(What you are asked to do):
From the material below, pull out every line that contains the word "Open". Case counts.

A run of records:
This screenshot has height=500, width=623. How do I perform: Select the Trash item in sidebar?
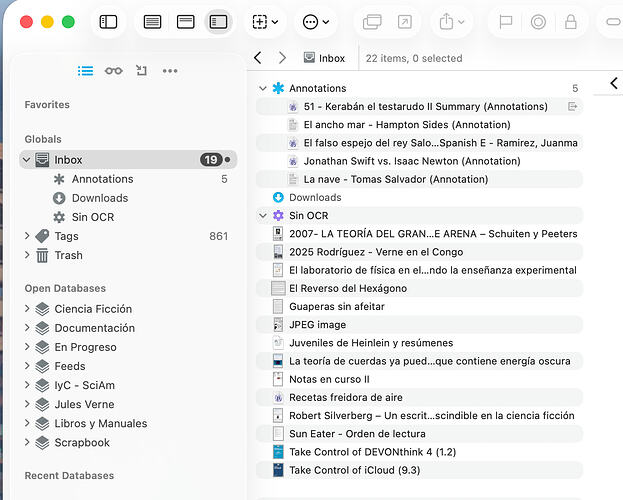point(68,255)
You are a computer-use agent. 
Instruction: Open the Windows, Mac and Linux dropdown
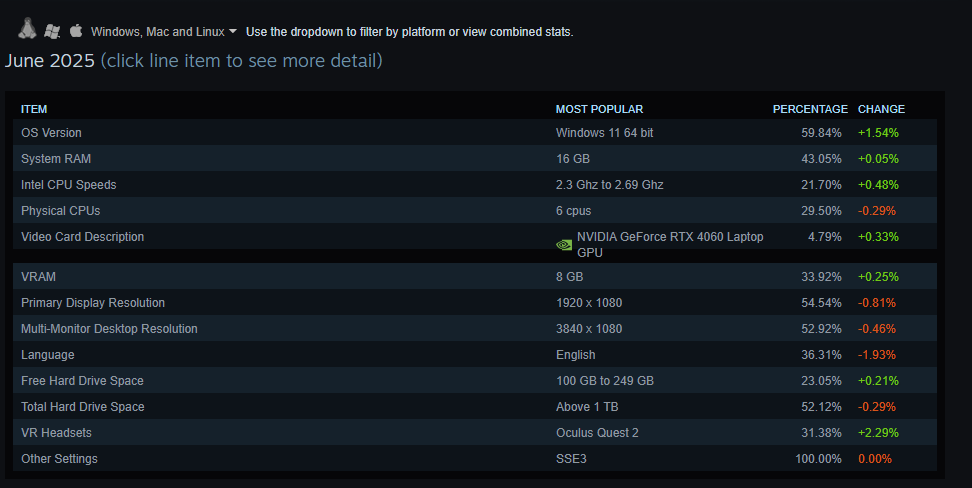click(164, 32)
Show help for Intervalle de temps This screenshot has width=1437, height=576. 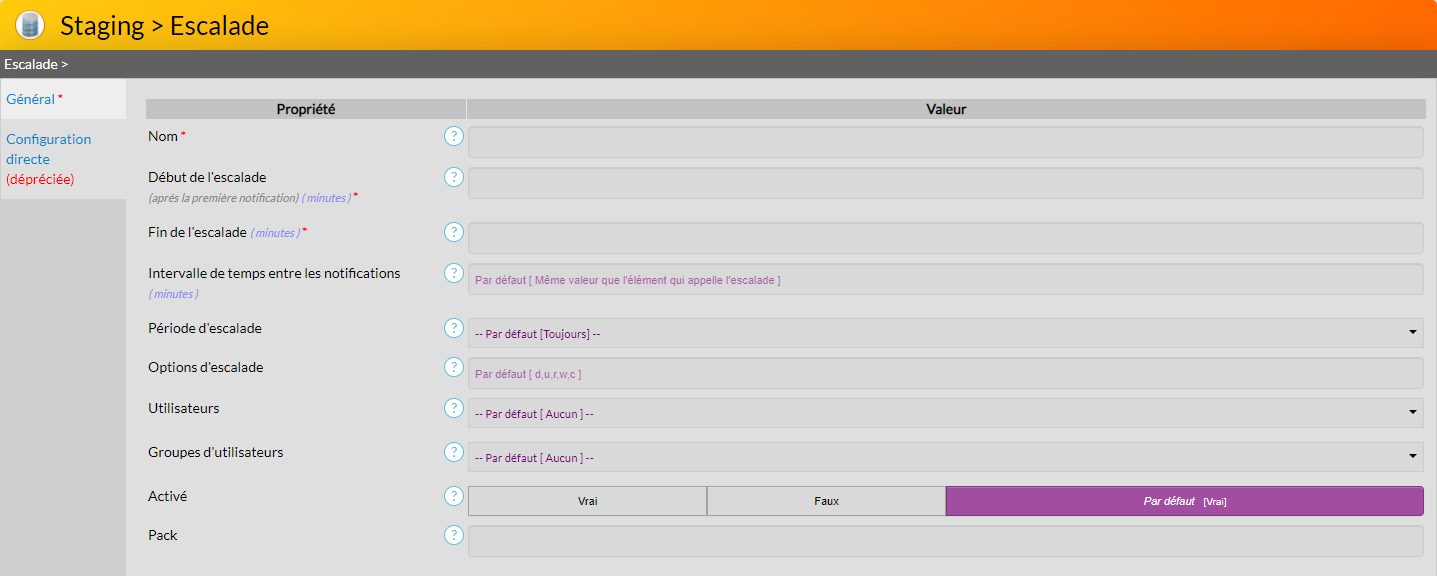click(x=454, y=273)
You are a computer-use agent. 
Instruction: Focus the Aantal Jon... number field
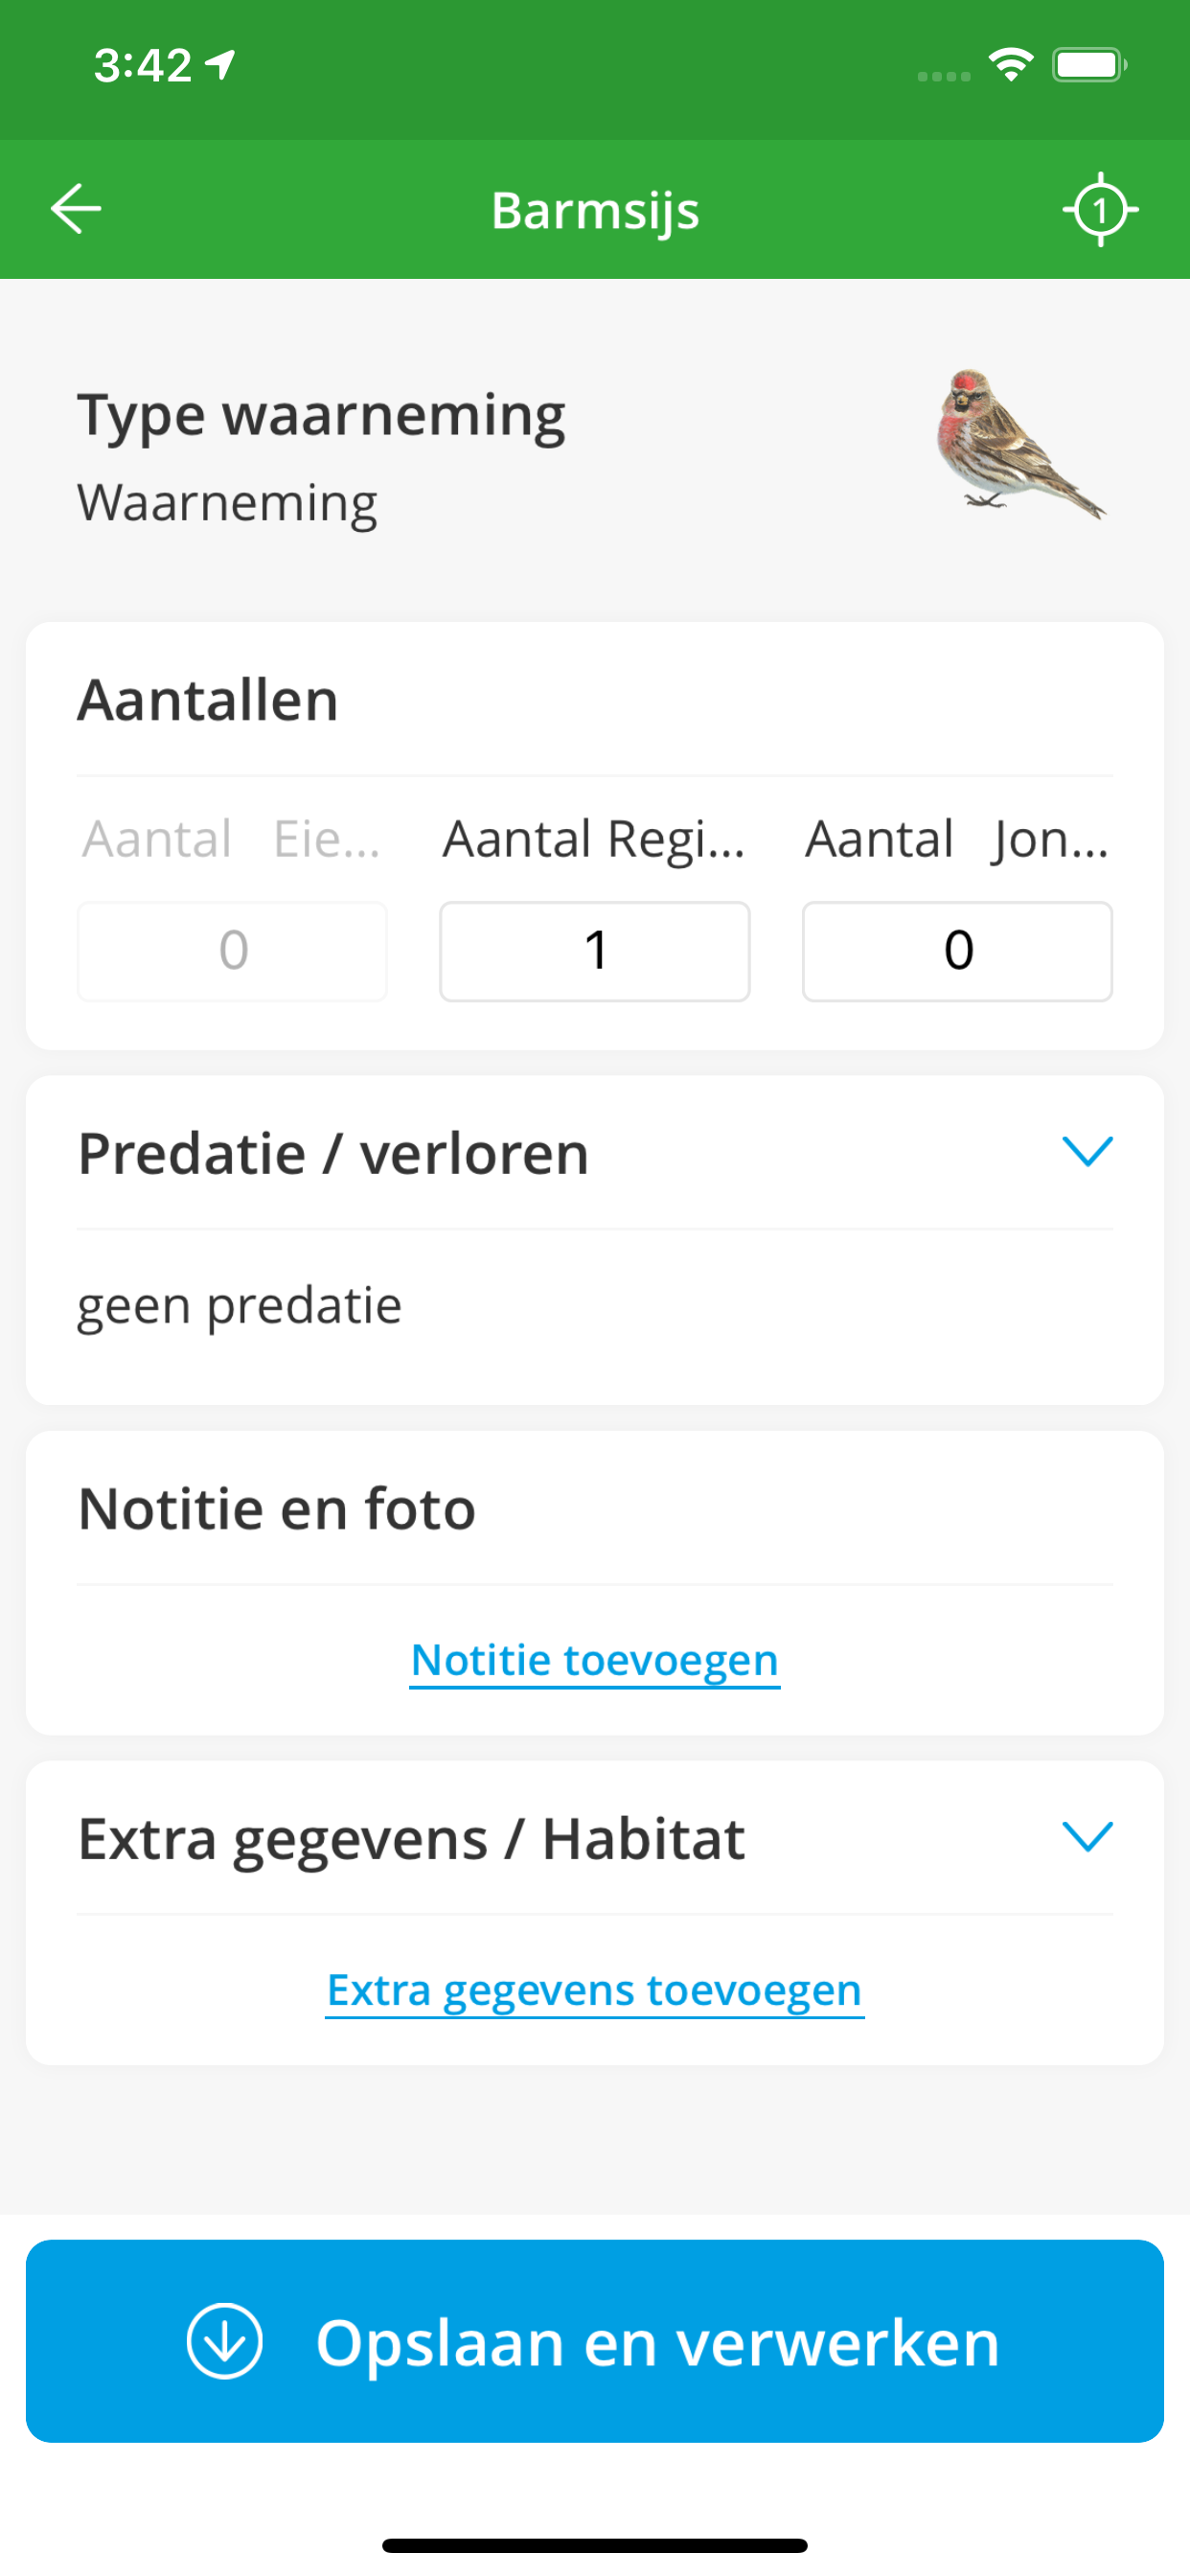pyautogui.click(x=957, y=950)
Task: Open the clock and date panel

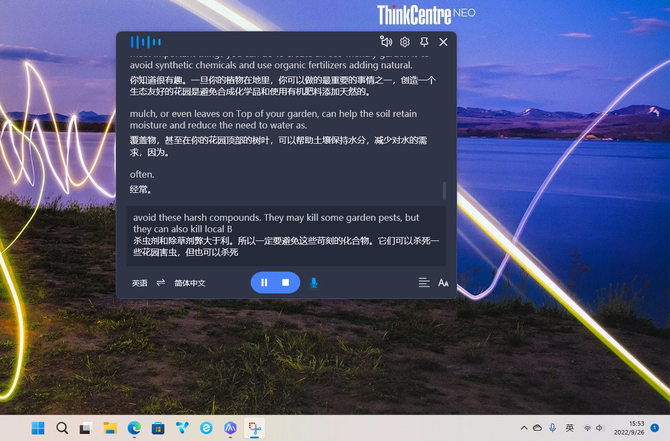Action: [x=636, y=428]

(Answer to the problem):
Instruction: Open the Windows, Mac and Linux dropdown
Task: Open the clock and date panel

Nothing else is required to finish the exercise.